Essen. . Der Essener Henning Lambertz hat sich beim Deutschen Schwimmverband um den höchsten Trainerposten beworben. “Wenn ich meine Wünsche umsetzen darf, dann kann ich für das deutsche Schwimmen mehr bewegen, als ich es in meiner Funktion als Bundesstützpunkt-Trainer in Essen kann“, sagt Lambertz im Interview.

Der deutsche Schwimmsport befindet sich in einem tiefen Tal. Erstmals seit 1932 kehrten die Schwimmer im Sommer von Olympischen Spielen ohne Medaille zurück. Jetzt sucht der Deutsche Schwimm-Verband einen neuen Bundestrainer. Henning Lambertz (41), der Thomas Rupprath zum Weltrekord und zum Weltmeister-Titel führte und die Startgemeinschaft Essen zum stärksten deutschen Schwimm-Verein machte, ist einer der Kandidaten für die Nachfolge des entlassenen Dirk Lange.

Die Stelle des Schwimm-Bundestrainers ist ausgeschrieben. Haben Sie sich beworben?

Henning Lambertz: Ja. Das habe ich getan.

Warum soll Henning Lambertz Bundestrainer werden?

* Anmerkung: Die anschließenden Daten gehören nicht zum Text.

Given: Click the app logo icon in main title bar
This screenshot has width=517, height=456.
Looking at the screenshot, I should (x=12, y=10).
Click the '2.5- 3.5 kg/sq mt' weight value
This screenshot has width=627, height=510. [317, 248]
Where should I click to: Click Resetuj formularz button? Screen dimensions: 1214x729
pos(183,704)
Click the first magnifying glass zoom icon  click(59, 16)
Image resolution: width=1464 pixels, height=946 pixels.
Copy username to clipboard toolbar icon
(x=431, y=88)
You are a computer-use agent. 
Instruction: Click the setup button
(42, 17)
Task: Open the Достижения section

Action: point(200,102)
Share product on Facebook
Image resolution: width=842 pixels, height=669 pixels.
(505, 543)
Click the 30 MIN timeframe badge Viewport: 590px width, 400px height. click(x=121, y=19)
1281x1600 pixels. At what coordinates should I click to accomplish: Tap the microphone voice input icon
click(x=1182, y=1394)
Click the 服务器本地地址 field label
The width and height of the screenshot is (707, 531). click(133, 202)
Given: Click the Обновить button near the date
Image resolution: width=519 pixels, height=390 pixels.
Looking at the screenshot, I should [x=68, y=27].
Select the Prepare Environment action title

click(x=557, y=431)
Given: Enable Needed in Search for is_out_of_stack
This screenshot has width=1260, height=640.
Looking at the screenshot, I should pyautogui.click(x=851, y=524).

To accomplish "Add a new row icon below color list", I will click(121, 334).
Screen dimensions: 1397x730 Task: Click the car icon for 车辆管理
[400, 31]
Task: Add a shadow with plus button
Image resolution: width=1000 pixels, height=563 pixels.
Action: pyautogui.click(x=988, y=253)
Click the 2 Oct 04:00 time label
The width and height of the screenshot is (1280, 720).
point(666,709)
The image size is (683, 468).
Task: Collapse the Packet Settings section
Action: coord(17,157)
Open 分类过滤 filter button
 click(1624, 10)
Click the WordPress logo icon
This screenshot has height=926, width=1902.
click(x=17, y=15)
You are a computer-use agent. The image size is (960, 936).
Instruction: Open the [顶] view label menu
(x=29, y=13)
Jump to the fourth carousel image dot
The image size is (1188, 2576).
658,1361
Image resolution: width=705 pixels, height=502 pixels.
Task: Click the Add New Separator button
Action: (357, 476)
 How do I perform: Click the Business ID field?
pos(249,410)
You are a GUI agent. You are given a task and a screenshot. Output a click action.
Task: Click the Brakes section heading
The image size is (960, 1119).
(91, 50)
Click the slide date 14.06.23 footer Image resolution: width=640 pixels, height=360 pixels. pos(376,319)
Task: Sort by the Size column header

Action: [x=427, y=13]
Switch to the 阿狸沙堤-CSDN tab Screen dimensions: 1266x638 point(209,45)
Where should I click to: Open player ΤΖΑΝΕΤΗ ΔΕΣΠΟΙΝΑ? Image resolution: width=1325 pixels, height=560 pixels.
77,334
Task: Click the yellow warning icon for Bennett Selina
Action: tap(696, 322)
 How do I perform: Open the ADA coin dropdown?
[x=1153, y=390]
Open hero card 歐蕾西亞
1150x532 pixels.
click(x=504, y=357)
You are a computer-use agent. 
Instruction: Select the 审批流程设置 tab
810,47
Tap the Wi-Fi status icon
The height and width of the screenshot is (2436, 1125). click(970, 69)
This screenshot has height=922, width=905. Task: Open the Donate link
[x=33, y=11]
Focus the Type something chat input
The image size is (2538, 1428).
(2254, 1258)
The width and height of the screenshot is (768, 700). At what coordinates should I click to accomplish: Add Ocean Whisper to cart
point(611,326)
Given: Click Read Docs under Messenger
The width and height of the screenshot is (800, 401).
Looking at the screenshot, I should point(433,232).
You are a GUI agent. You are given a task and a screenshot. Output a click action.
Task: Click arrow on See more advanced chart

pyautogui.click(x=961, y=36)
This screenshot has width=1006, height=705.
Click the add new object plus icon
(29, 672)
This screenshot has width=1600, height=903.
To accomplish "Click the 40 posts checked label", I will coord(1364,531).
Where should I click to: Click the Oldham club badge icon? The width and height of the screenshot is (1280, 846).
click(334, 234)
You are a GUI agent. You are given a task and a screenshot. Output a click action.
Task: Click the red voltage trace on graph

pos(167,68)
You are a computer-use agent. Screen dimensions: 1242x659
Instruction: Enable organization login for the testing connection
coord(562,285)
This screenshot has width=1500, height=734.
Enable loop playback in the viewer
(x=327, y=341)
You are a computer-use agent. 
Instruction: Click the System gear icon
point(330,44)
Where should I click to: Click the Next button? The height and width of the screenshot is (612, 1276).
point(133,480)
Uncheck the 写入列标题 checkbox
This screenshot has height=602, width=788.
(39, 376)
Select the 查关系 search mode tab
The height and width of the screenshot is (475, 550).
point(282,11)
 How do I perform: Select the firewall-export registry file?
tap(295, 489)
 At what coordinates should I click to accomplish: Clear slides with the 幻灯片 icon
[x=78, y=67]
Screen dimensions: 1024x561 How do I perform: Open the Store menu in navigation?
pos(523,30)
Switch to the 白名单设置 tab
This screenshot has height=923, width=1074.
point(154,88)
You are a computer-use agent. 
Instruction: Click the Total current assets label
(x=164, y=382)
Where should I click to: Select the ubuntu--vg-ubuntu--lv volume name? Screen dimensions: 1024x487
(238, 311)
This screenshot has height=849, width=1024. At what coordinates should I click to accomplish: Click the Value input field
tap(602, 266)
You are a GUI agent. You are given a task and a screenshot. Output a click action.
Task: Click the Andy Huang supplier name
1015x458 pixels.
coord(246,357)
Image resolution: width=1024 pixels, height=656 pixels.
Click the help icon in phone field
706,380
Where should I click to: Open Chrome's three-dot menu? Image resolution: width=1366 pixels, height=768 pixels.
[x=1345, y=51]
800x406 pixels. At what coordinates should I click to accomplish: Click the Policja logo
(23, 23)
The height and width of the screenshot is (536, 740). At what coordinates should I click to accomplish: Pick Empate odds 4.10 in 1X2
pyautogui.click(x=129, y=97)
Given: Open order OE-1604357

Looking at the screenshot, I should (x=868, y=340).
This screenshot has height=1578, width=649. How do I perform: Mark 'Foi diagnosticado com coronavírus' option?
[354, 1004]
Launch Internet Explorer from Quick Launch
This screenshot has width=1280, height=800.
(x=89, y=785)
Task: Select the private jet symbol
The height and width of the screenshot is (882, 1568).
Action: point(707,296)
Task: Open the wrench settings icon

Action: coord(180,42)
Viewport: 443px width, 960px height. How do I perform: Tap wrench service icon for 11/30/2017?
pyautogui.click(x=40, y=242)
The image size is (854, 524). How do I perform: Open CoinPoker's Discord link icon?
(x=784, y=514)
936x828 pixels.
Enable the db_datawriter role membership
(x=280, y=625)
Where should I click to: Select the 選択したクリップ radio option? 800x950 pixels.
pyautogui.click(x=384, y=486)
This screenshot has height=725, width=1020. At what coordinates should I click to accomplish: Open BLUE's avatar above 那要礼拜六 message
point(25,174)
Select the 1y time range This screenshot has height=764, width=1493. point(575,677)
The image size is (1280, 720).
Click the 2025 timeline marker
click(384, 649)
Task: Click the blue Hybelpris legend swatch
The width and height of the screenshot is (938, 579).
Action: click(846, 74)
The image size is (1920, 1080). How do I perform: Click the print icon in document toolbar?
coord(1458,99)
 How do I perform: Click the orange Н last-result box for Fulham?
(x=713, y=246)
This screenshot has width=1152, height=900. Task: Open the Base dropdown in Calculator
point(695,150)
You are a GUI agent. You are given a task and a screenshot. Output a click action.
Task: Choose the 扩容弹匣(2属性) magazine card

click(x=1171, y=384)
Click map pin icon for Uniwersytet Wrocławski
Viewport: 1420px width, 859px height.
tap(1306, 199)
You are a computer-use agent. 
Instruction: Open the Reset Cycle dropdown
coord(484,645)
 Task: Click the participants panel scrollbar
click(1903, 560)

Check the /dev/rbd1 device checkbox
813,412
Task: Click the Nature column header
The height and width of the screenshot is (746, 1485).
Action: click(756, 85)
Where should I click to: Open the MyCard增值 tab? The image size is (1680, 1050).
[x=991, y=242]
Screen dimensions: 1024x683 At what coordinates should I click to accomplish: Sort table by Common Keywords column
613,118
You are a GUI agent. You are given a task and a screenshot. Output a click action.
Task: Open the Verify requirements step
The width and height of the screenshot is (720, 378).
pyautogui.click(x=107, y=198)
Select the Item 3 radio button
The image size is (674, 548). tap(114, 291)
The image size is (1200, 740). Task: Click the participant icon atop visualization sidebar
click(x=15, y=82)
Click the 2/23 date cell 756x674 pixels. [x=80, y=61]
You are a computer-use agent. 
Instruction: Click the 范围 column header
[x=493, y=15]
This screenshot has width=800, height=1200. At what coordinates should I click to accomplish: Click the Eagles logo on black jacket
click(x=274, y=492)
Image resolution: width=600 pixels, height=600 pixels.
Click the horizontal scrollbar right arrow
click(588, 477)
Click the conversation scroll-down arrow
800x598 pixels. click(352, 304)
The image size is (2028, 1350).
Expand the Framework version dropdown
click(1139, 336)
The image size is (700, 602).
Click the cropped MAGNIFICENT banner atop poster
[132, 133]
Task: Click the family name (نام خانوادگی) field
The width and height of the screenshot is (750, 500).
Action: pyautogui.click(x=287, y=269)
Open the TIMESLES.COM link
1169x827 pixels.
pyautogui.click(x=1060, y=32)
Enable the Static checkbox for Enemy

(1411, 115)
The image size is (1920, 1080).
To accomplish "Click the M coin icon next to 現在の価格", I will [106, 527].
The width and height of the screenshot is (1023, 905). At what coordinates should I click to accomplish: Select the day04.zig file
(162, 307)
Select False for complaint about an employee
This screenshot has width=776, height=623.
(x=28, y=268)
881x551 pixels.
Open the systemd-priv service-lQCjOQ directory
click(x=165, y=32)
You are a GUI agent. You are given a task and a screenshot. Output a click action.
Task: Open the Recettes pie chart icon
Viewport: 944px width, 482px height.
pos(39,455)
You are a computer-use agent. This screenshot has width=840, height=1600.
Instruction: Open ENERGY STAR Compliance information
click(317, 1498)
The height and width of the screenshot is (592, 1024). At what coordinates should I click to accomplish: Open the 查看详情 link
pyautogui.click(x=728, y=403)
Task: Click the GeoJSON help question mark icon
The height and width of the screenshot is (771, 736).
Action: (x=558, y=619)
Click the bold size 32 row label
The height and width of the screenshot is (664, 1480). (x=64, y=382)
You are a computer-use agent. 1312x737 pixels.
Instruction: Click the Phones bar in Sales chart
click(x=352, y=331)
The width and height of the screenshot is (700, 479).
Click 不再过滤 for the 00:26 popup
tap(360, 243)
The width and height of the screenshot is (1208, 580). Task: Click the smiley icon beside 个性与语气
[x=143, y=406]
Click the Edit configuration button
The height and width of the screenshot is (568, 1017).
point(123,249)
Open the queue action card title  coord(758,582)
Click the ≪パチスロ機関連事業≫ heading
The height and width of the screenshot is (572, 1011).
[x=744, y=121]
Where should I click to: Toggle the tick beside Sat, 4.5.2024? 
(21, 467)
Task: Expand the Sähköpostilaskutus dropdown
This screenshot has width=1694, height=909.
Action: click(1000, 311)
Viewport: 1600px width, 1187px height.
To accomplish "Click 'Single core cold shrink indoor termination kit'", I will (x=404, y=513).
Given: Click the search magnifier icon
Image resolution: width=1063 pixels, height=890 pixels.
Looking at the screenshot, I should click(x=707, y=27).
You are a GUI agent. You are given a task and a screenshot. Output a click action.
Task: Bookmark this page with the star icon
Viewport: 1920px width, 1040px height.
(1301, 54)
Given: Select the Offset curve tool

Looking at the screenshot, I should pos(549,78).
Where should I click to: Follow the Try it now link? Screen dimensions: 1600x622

Lambertz: Wenn ich meine Wünsche umsetzen darf, dann kann ich für das deutsche Schwimmen mehr bewegen, als ich es in meiner Funktion als Bundesstützpunkt-Trainer in Essen kann. Man kann erkennen, warum wir nicht mehr so stark sind wie früher. Ob man dies ändern kann, müsste sich zeigen, aber man sollte es versuchen.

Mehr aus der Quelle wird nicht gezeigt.